Ce classement signifie que les voyages « non essentiels » à destination de ces départements sont donc formellement prohibés. Les vacanciers qui en reviennent devront se faire tester sur-le-champ et subir une quarantaine immédiate. Il s’agit d’une « obligation légale », stipule le site du ministère belge des affaires étrangères. 

En août, 1 personne sur 5 testée positive revenait de voyage

Les autorités sanitaires belges considèrent que les séjours à l'étranger sont un important facteur de risque de propagation du virus dans le royaume, où les nouvelles contaminations (moins de 500 par jour) sont de nouveau orientées à la baisse après une recrudescence en juillet-août. En août, 22% des personnes testées positives revenaient d'un voyage, selon des chiffres communiqués mercredi par l'institut scientifique de santé publique Sciensano.

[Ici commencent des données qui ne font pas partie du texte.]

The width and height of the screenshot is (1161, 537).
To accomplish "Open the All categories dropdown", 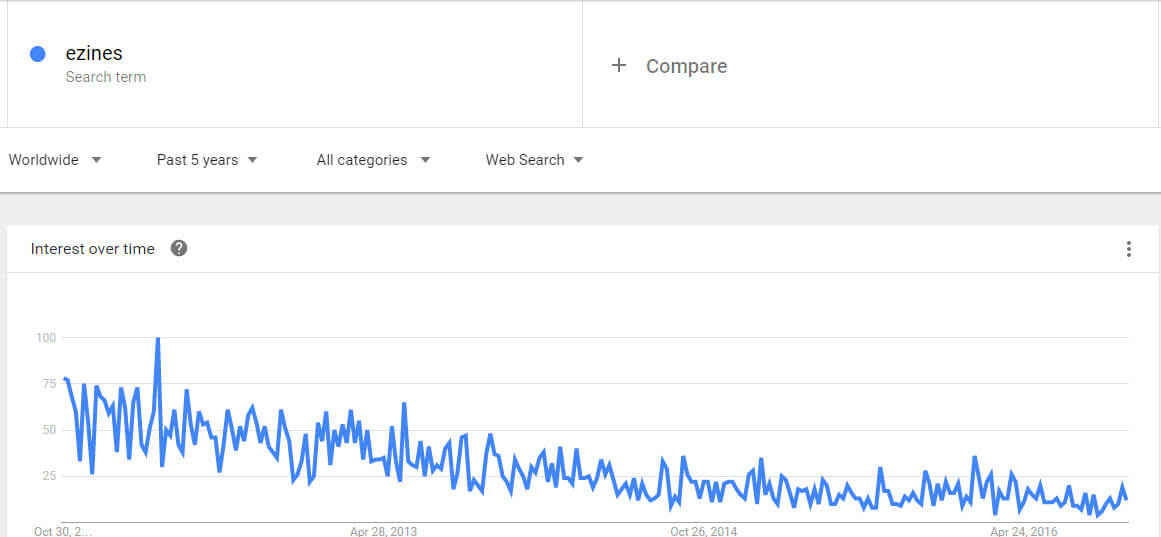I will [x=373, y=160].
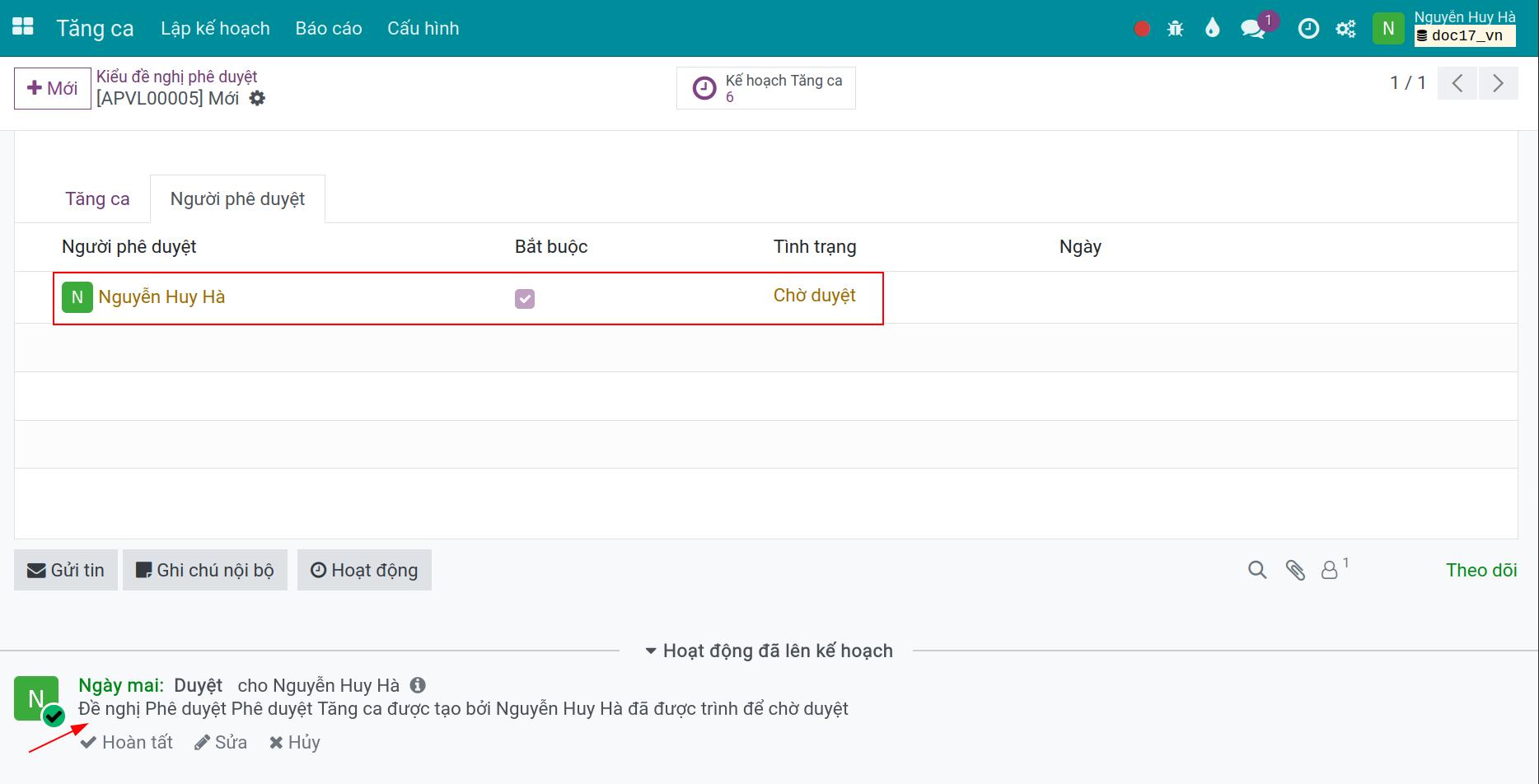The image size is (1539, 784).
Task: Select the Người phê duyệt tab
Action: [x=237, y=198]
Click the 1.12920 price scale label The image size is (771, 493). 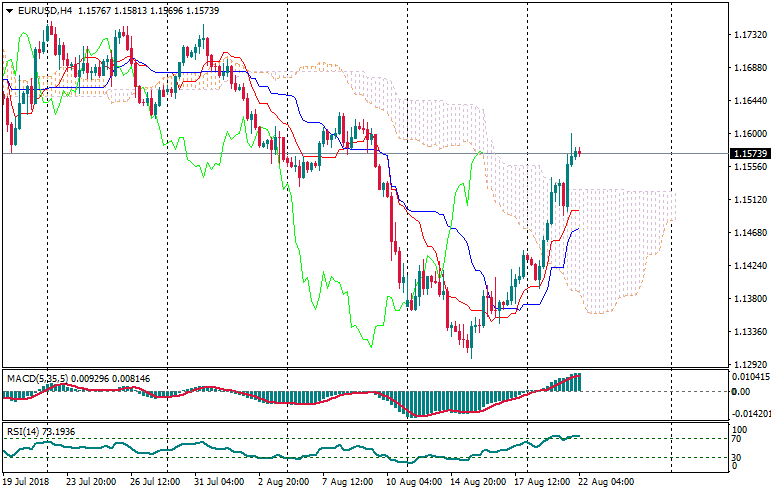tap(746, 364)
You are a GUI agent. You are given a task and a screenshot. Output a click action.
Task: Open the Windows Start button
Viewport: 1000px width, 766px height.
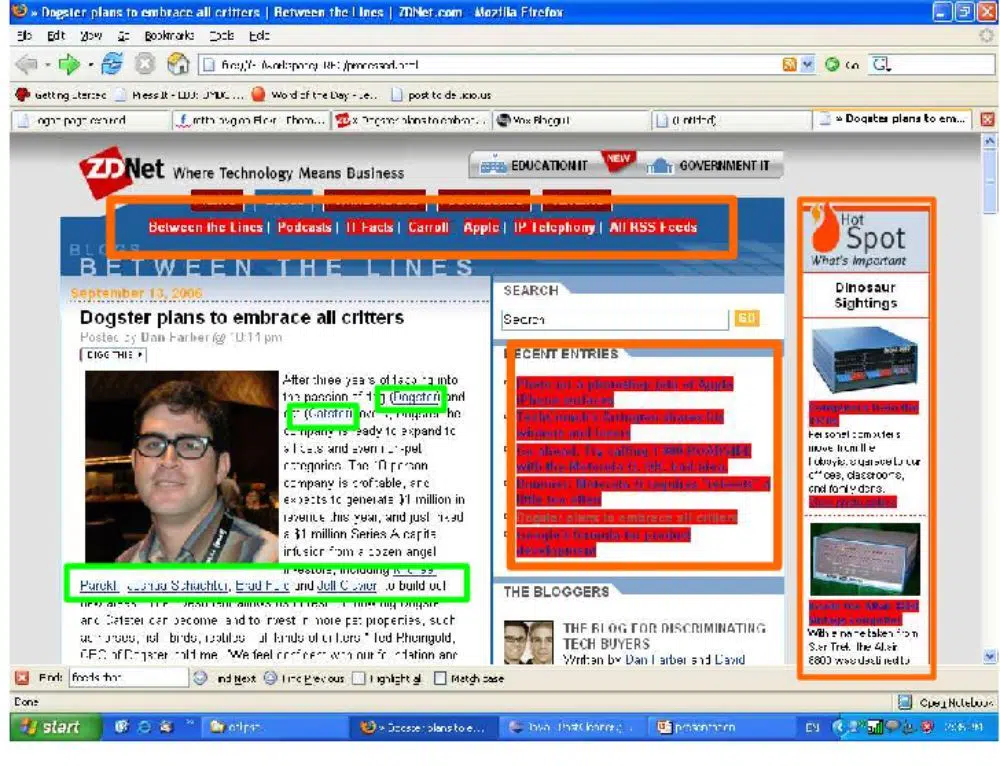pos(44,727)
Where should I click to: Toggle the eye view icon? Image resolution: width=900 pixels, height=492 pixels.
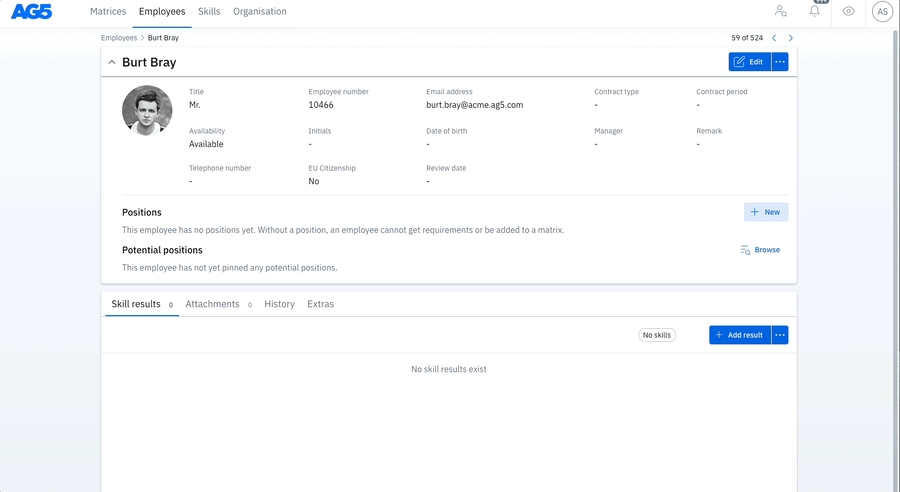click(848, 12)
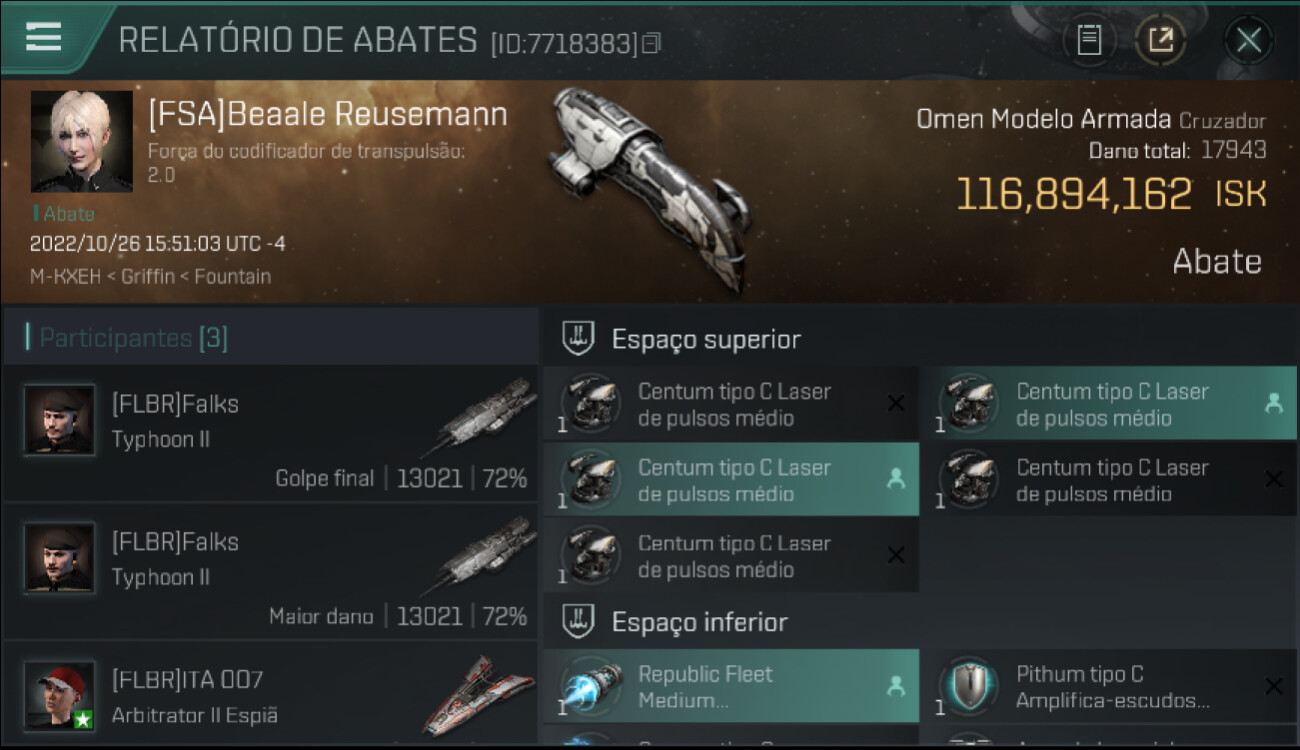Open the notes document icon
This screenshot has height=750, width=1300.
click(x=1089, y=40)
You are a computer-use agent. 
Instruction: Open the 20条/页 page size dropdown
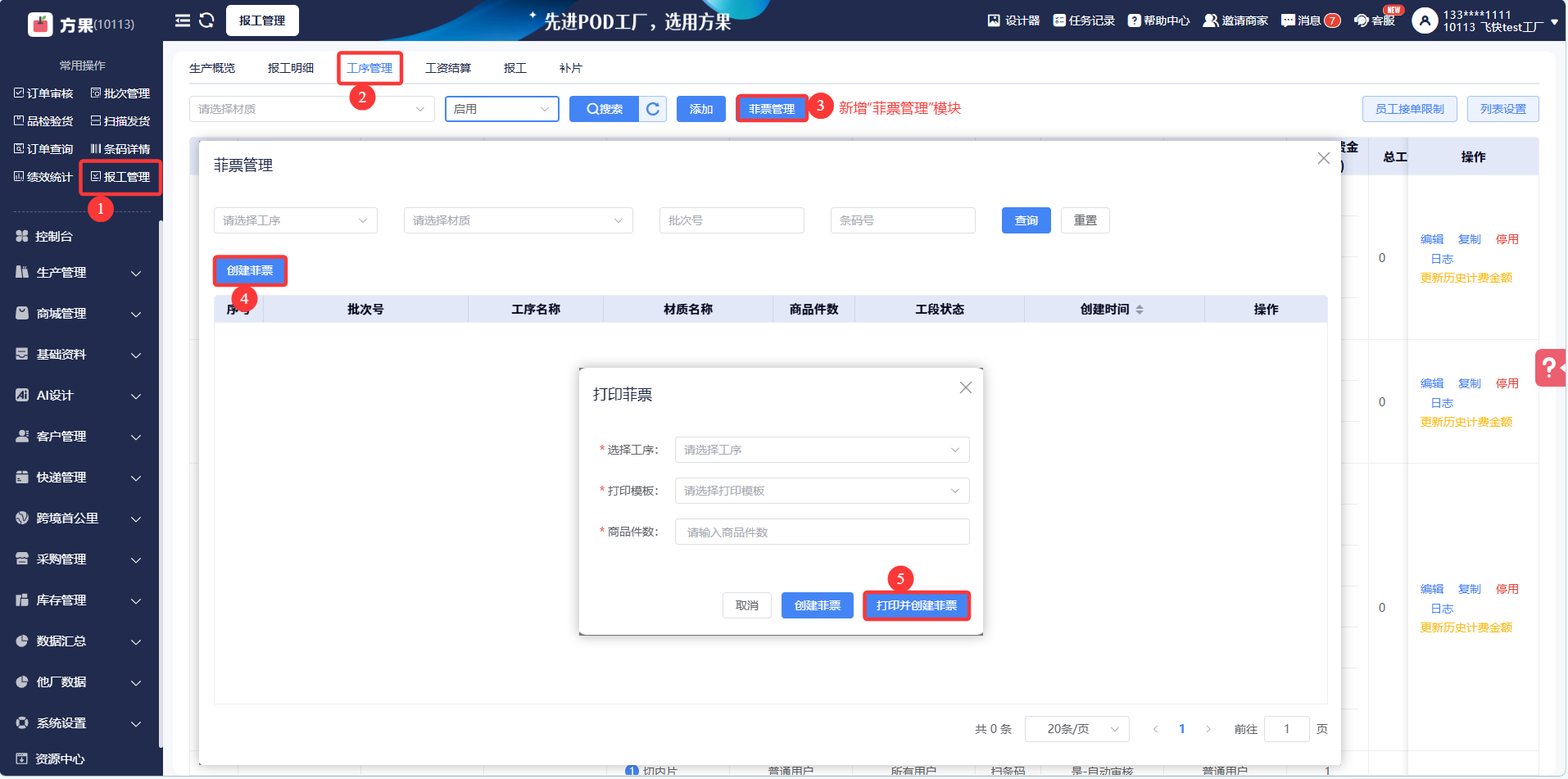[1076, 729]
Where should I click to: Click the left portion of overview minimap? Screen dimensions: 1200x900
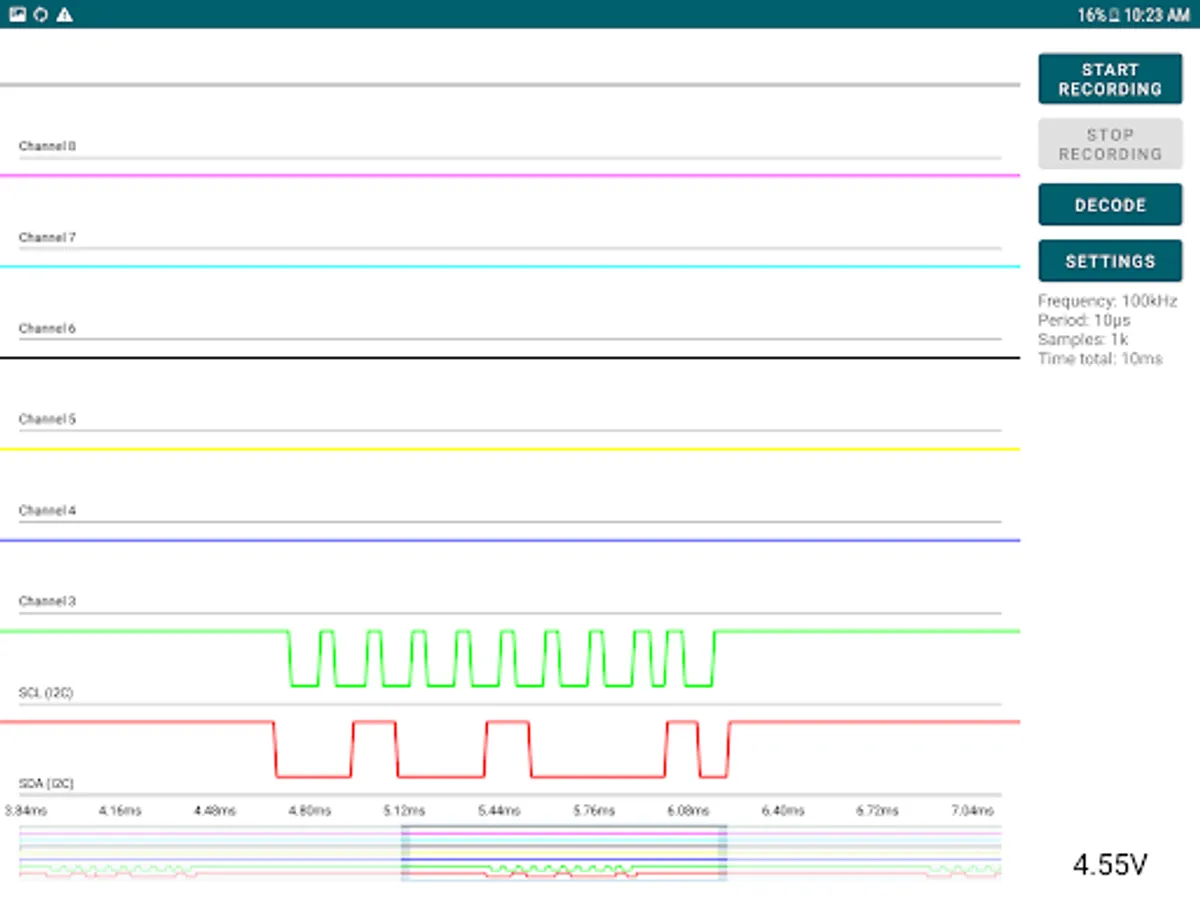click(x=200, y=853)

En outre, à Bruxelles ce mois-ci, seule une minorité (40%) de voyageurs revenant de zone rouge a accepté de se soumettre à un dépistage pourtant théoriquement obligatoire, a rapporté l'agence de presse Belga.

Avant la Belgique, l'Allemagne avait déjà classé la région PACA comme "zone à risques" pour le virus.